On the other hand, EDTA is a molecule containing 4 carboxylic acid groups that can chelate calcium. It dissolves the dentin minerals without changing its protein content, thereby, no major alterations of the native fibrillar collagen [45]. Dentin surface treatment with EDTA showed favorable effects on the resin–dentin adhesion with increased immediate shear bond strength [28]. Pretreatment with 25 % PAA, a mild acidic agent, resulted in a significant increase in the MTBS results with both self-adhesive cements tested. PAA has been widely used as a dentin conditioner to enhance adhesion of glass ionomer cements. PAA contains numerous carboxyl groups that can form many hydrogen bonds and promote cleaning and wetting of dentin substrate [32]. Dentin conditioning with PAA resulted in a significantly high MTBS values with both resin cements compared to Control groups. The mild acidic effect of PAA could partially remove the smear layer, leaving dentin mineral phase, thus enhancing the chemical reaction between resin cement and dentin substrate [29]. Both cement types used in this study are self-etching and self-adhesive luting agents that produce no visible hybrid layer [20, 32]. Poor results obtained in the control group (no treatment) in this study could be explained by the presence of most of the smear layer where water spray failed to remove it effectively. The presence of remnants of smear layer blocked the dentinal tubule orifices allowing no resin infiltration. In this context, the presence and absence of the smear layer need to be considered when using chelating agents. Removal of the smear layer increases the permeability of the dentin tubules permitting fluid flow from outside the pulp chamber, and vice versa, and also eliminating the microorganisms but this may also induce tooth sensitivity [46]. On the other hand, closed dentin tubuli with the smear layer do not permit access of bacteria toward the pulp and irritation of the pulp by toxic chemicals such as acids. Complete or partial removal of the smear layer by applying acidic or chelating solutions should overweigh such pros and cons of the presence of smear layer.
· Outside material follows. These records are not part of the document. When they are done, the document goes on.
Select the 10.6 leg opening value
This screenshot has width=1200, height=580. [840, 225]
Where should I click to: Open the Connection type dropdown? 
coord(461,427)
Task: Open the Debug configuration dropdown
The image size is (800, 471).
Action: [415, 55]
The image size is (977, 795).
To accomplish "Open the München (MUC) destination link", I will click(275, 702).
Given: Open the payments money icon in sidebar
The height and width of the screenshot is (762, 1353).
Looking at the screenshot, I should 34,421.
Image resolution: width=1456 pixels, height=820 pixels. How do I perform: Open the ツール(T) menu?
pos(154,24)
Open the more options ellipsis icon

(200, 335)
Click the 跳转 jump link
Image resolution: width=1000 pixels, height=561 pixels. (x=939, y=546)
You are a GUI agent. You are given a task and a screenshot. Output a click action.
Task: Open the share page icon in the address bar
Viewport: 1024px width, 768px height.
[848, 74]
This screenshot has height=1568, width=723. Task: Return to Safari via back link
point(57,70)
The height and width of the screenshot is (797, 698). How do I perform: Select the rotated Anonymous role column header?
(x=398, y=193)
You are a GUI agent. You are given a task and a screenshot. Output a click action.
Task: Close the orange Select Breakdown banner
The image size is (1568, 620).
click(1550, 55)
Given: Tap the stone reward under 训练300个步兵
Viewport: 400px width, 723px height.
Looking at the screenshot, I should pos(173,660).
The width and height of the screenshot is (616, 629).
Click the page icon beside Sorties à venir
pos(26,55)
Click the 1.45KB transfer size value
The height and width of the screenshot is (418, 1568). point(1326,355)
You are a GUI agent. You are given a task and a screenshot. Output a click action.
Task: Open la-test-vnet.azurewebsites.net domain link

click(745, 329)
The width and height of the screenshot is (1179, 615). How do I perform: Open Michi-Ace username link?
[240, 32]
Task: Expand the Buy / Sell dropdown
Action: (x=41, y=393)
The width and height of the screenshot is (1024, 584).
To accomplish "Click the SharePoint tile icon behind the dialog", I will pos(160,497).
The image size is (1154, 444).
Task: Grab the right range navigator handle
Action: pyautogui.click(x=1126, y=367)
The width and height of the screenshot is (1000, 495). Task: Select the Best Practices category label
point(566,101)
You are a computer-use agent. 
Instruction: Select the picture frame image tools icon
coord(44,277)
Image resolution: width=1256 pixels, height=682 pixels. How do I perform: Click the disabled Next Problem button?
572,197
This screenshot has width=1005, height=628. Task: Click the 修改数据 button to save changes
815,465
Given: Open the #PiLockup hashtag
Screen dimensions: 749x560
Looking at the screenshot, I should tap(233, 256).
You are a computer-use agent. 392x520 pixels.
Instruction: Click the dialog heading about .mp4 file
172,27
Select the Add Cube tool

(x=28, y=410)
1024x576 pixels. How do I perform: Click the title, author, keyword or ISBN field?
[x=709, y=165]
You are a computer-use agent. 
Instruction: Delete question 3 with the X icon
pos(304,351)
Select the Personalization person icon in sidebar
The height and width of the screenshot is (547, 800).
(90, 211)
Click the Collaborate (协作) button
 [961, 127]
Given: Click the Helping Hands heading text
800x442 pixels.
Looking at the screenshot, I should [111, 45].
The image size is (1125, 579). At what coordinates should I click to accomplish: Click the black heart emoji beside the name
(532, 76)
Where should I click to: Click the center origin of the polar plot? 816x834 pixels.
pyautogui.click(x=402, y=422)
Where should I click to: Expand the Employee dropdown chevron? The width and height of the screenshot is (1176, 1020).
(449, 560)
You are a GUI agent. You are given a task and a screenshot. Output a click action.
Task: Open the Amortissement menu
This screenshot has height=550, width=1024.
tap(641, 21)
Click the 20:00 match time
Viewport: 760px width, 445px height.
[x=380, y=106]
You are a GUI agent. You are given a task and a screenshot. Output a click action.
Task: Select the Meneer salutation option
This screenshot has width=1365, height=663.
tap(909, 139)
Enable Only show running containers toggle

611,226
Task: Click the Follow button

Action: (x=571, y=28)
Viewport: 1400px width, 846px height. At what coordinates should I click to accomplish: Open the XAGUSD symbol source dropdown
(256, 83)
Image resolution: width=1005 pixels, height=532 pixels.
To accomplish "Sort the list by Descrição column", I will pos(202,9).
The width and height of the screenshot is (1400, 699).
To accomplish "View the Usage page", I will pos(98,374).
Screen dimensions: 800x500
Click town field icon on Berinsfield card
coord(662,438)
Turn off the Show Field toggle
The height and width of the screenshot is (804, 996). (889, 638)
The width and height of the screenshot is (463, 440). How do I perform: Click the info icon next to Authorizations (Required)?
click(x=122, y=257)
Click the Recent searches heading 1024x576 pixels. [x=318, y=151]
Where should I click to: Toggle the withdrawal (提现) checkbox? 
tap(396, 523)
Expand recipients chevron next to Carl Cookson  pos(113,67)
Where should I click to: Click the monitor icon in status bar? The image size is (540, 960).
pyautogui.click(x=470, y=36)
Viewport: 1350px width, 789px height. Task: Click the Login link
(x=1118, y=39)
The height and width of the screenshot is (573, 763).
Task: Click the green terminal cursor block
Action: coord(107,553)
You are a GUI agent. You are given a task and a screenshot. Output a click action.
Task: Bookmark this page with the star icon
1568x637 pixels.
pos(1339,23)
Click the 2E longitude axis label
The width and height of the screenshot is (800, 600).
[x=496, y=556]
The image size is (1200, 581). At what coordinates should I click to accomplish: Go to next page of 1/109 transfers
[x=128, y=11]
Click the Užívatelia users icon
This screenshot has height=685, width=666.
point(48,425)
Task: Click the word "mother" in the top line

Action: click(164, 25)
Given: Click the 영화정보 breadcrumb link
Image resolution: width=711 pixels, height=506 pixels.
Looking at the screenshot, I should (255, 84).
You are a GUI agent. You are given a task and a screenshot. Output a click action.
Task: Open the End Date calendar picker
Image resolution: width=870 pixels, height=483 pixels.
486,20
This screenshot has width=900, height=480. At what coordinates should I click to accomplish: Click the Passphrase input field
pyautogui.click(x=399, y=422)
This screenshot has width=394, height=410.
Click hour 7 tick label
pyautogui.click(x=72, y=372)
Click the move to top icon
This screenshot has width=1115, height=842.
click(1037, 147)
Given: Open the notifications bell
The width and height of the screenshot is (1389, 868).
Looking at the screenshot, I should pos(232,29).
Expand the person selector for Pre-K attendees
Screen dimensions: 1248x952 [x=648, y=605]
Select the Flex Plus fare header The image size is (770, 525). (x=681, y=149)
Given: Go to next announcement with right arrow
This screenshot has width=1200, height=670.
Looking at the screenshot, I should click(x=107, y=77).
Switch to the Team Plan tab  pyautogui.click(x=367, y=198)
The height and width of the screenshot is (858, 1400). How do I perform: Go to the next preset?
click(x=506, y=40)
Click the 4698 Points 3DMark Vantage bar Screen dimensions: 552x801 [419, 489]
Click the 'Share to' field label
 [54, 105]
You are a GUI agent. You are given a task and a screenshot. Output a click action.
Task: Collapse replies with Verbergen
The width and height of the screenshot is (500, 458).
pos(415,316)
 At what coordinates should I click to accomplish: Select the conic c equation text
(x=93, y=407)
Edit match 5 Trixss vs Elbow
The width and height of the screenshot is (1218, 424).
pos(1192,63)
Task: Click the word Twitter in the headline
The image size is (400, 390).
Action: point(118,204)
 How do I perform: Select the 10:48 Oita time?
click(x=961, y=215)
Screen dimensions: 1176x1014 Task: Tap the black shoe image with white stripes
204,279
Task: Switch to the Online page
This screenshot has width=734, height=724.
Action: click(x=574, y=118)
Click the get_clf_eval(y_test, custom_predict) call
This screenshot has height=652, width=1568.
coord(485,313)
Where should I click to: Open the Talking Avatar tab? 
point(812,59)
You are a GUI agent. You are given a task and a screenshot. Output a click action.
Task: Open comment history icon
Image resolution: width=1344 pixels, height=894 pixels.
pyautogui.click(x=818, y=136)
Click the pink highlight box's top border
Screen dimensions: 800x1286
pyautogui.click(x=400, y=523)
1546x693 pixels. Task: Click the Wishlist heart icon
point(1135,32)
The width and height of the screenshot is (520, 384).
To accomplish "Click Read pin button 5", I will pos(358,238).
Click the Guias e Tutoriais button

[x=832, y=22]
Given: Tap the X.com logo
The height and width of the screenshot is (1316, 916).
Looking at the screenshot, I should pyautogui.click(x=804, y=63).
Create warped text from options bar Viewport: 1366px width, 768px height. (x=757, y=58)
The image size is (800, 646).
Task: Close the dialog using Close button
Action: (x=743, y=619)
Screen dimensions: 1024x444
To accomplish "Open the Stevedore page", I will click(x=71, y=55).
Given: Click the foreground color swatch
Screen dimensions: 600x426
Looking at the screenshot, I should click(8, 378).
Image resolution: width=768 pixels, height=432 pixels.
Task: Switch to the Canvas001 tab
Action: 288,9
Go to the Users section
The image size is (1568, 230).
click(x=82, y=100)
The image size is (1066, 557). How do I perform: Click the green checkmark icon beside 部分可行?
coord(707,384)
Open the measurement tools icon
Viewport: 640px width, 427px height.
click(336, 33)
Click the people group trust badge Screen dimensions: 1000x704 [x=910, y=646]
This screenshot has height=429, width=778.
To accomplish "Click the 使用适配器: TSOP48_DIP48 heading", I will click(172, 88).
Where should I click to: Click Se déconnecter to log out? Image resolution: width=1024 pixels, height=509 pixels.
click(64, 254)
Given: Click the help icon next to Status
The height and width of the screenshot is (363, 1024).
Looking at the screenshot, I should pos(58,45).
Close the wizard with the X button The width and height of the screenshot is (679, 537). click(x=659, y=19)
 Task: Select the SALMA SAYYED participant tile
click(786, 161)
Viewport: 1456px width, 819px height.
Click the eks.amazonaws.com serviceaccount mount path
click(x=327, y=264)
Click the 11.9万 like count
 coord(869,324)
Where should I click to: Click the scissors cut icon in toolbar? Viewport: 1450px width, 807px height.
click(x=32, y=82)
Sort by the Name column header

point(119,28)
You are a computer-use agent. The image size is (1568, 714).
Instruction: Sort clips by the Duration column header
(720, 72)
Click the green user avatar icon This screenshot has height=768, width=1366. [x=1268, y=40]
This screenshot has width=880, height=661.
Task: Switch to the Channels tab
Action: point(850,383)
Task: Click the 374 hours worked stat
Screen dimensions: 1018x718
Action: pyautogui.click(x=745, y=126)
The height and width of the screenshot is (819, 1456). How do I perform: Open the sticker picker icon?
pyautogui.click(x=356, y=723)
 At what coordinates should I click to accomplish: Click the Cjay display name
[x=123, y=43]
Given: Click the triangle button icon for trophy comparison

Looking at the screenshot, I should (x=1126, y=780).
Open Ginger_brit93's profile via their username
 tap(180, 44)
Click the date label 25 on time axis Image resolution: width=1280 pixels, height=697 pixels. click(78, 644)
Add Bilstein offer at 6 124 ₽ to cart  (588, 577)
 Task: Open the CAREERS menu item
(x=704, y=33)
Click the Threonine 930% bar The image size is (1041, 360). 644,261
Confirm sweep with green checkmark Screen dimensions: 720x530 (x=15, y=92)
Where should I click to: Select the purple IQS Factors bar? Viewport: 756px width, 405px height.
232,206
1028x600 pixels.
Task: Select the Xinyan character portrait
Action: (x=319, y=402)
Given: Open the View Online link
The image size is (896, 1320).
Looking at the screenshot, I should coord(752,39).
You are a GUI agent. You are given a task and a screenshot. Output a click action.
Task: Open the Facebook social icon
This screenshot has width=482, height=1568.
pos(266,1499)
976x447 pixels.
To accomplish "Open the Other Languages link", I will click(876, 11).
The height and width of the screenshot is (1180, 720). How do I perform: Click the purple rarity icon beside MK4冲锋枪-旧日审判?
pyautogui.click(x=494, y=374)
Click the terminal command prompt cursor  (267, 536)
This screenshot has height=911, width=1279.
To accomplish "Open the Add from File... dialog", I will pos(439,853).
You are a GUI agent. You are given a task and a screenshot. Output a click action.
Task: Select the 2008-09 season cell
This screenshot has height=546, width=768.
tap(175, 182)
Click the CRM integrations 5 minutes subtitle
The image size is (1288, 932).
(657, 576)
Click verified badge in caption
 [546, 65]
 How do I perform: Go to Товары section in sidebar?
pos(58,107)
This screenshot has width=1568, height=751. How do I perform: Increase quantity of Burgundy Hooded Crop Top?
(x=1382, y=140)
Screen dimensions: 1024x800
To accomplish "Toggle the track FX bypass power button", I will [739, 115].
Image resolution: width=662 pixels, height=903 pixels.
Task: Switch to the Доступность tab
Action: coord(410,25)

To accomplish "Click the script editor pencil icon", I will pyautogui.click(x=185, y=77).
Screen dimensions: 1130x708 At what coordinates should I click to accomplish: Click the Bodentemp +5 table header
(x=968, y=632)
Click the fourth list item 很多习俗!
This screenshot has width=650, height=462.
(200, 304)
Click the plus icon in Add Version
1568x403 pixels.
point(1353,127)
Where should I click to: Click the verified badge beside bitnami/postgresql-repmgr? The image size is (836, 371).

In this study, mainly adhesive failure types were experienced in all groups. It can be stated that application of any of the chelating agents increased the bond strength of the tested self-adhesive cement but did not increase the interfacial adhesion more than the cohesive strength of dentin or the ceramic. This could be partially attributed to the torsional stresses occurring during cutting the beams that occur mainly during cutting the ceramic part of the dentin–cement–ceramic assembly [3]. The results of this study need to be verified with other test methods.

Conclusions

The bond strength results to dentin were more than twice the control group when dentin was activated with chelating agents. Chitosan, 17 % EDTA or 25 % PAA could all be used as dentin chelating agents when cementing ceramic restoration in conjunction with self-adhesive resin cements, providing that the failure types were predominantly adhesive in all groups.